Immunogenicity and Lupus-Like Autoantibody Production Can Be Linked to Each Other along With Type I Interferon Production in Patients with Rheumatoid Arthritis Treated With Infliximab: A Retrospective Study of a Single Center Cohort

Abstract

Besides anti-drug antibodies, anti-nuclear antibodies and anti-DNA antibodies are often induced in patients with rheumatoid arthritis treated with tumor necrosis factor inhibitors. We examined the association between immunogenicity, autoantibody production, and serum cytokine profiles in patients with rheumatoid arthritis treated with infliximab. Japanese patients with rheumatoid arthritis (n = 57) were retrospectively examined. Serum trough levels of infliximab, anti-drug antibody, anti-nuclear antibody, and anti-DNA (Farr), anti-single-stranded DNA and anti-double-stranded DNA antibodies were measured. Interleukin-6, interferon-γ, interferon-α, and B-cell activating factor levels were also measured in the same sera. Then, we validated the association between anti-drug antibody and these serum markers along with clinical response to infliximab. Anti-drug antibodies developed in twenty-one patients (36.8%), whose serum trough levels of infliximab were significantly lower than those in anti-drug antibody-negative patients (0.09 ± 0.03 vs. 2.48 ± 0.326 μg/mL, p < 0.0001). There were no significant differences in clinical backgrounds between the two groups. The anti-drug antibody-positive patients were more likely to develop anti-nuclear antibody titers of ≥ ×160 compared to the negative patients (14 to 57% vs. 17 to 33%). In addition, anti-DNA antibodies (Farr) (from 1.5 ± 0.4 to 35 ± 17 IU/mL, p = 0.0001), especially IgM-anti-double stranded DNA antibody (from 5.1 ± 0.7 to 41 ± 8.9 IU/mL, p < 0.0001), and IgG-anti-single stranded DNA antibody (from 13 ± 1.1 to 35 ± 13, p = 0.0145) were significantly increased in anti-drug antibody-positive but not in negative patients. Moreover, the anti-drug antibody-positive, but not the negative patients, showed significant increased levels of interferon-α (from 248.7 ± 102.3 to 466.8 ± 135.1 pg/mL, p = 0.0353) and B-cell activating factor (from 1073 ± 75.1 to 1387 ± 136.5 pg/mL, p = 0.0208) following infliximab treatment. The development of anti-drug antibody against infliximab and lupus-like autoantibody production in patients with rheumatoid arthritis treated with infliximab can be linked each other along with increased lupus-associated cytokine levels including type I interferons.
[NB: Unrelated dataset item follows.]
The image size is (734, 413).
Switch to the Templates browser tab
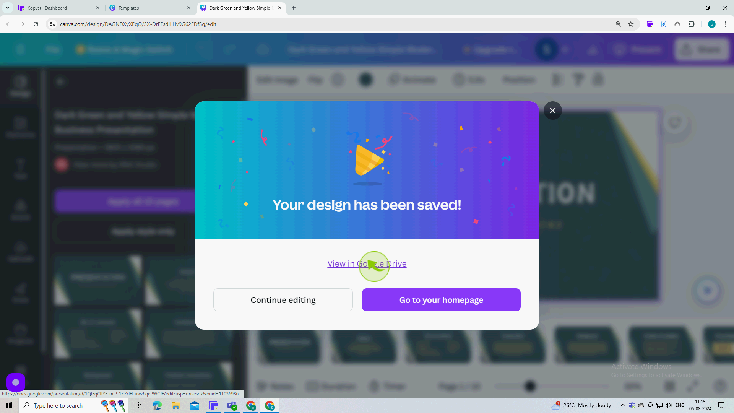(x=128, y=8)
Fig 1. Anti-drug antibody (ADA) is associated with reduced clinical response.

(A) Treatment efficacy defined as low disease activity (LDA) or remission at 6 months. Percentages and absolute numbers of each group of patients are indicated below the graphs. ADA positivity was based on the assessment of 6 months. Fisher’s exact test was used for comparison. (B) Cumulative drug retention rates. A log-rank test was used for comparison between the two groups.

Fig 2. The association between ADA and ANA.
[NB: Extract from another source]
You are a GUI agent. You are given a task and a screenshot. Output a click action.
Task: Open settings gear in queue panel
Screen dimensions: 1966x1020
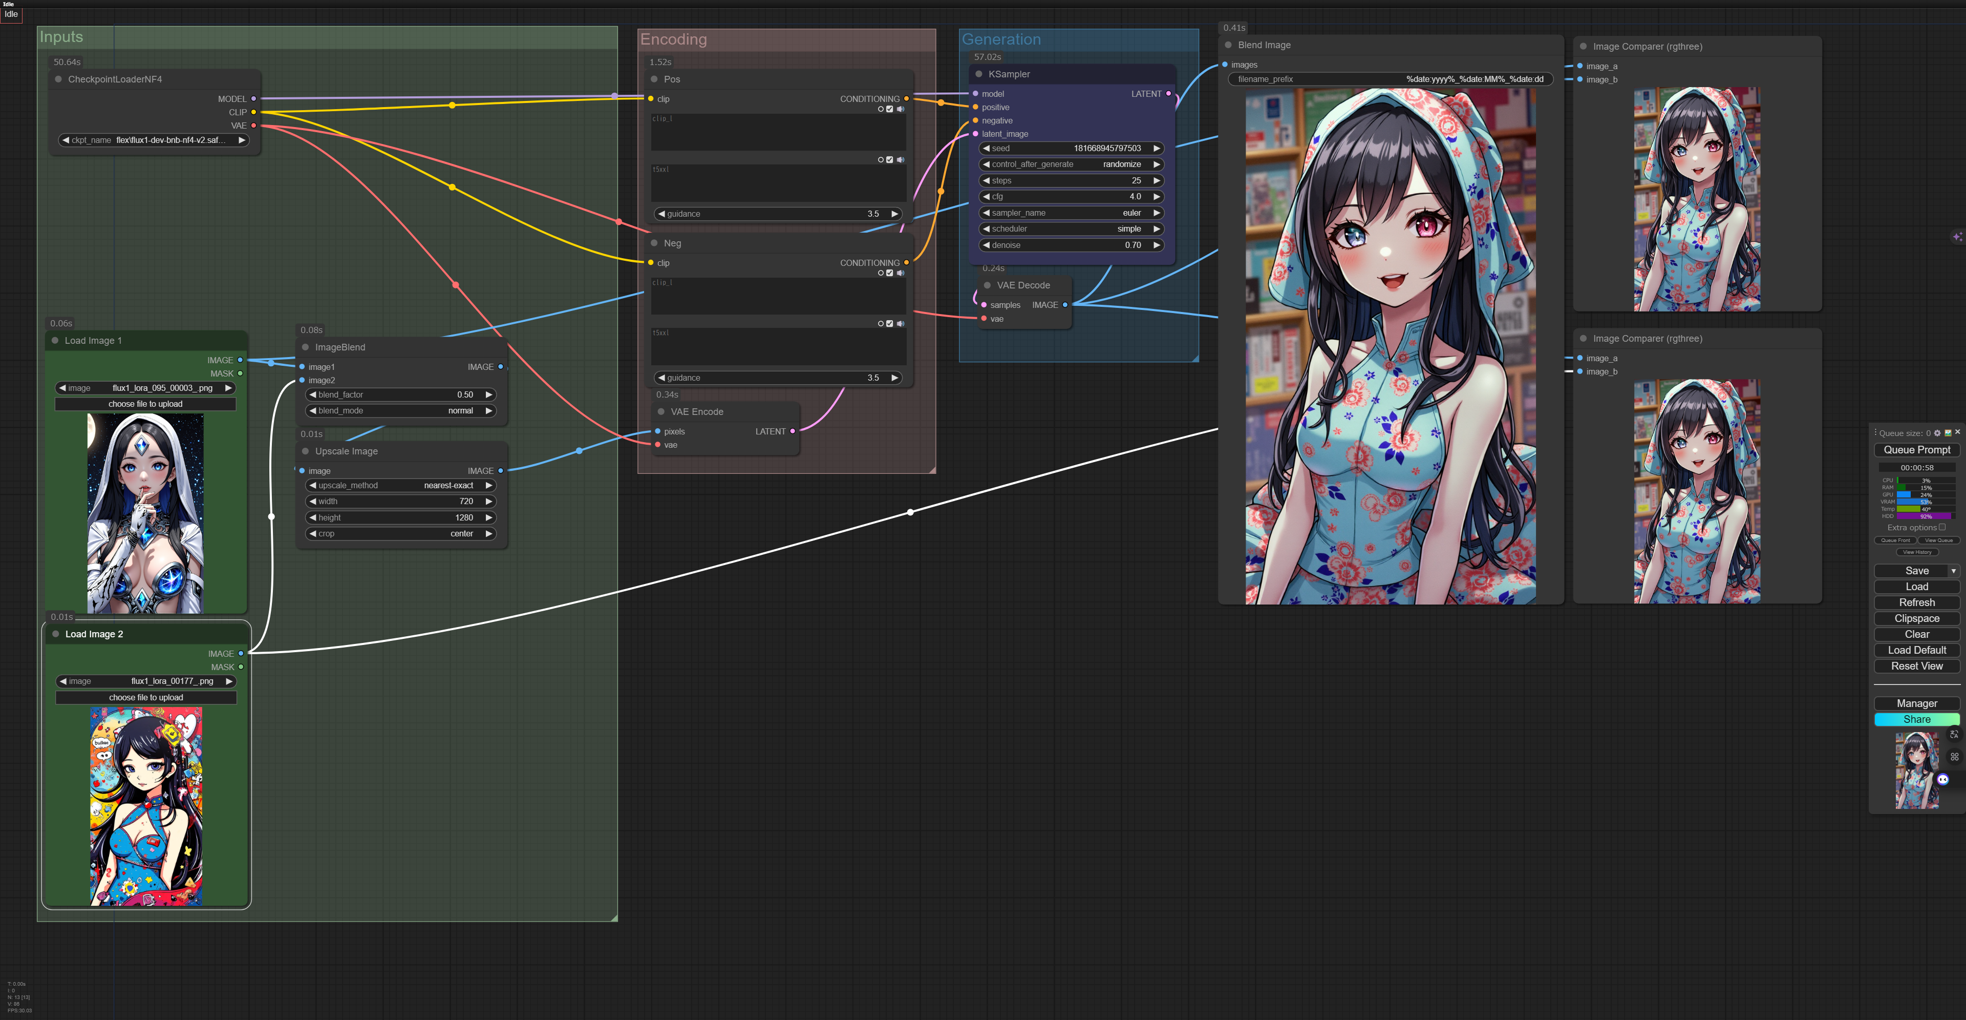tap(1937, 433)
(A) The proportion of ADA (n = 21) and ANA (≥ ×160, n = 15) positive patients at different time points after IFX treatment in the ADA-positive group. A log-rank test was used for comparison between ADA and ANA curves. (B) Changes in the ANA staining pattern before (pre) and after (post) IFX. Numbers in bar graphs indicate percentages of patients with Hom/Spe pattern of FANA. None, ANA titer was ≤ ×40; Hom/Spe, homogenous/speckled. The chi-square test was used for comparison. * p = 0.037 (ADA-negative group) and p = 0.032 (ADA-positive group), ns: not significant.

Fig 3. The association between ADA and anti-DNA Ab.
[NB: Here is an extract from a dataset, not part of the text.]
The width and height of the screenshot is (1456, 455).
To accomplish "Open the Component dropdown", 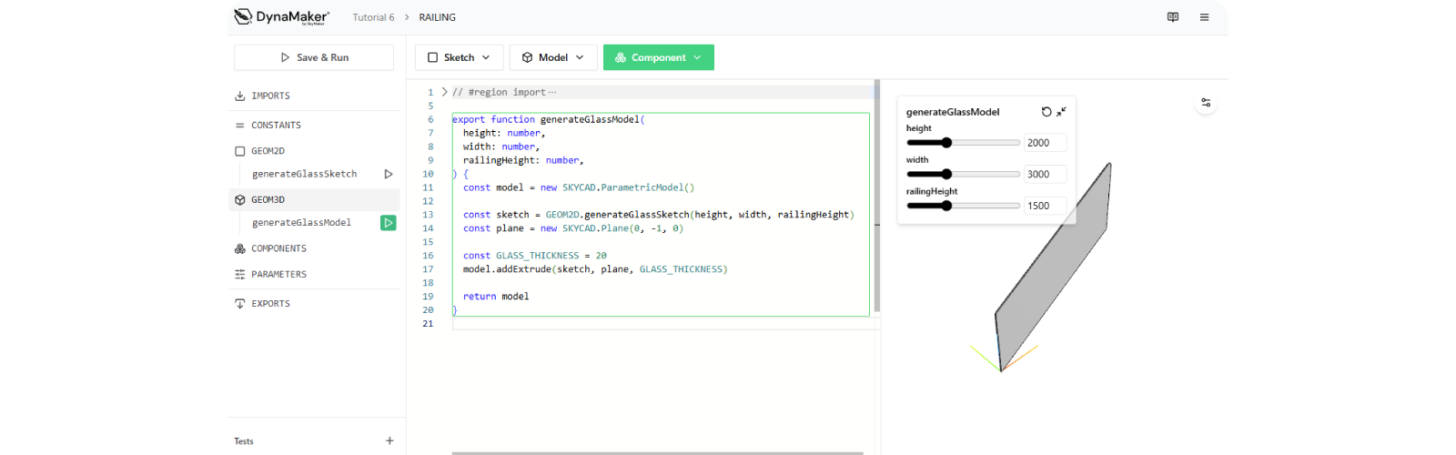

The baseline (pre) and the peak (post) values of anti-DNA Ab (Farr) (A), IgG-anti-dsDNA Ab (B), IgM-anti-dsDNA Ab (C), and IgG-anti-ssDNA Ab (D). The upper limit normal values are indicated by dashed lines. The post values are the highest titers observed during the follow-up periods. Each dot represents a single serum sample, and the data are presented as mean ± SEM. A paired t-test for intra-group comparison or the Mann-Whitney test for inter-group comparison was used. ns: not significant.

Fig 4. Serum cytokine levels before and 12 months after IFX treatment.

The pre- and post-treatment levels of IL-6, IFN-γ, IFN-α2 and BAFF were compared between ADA-positive (+) and ADA-negative (-) groups. Data are presented as mean + SEM. A paired t-test for intra-group comparison and the Mann-Whitney test for inter-group comparison were used.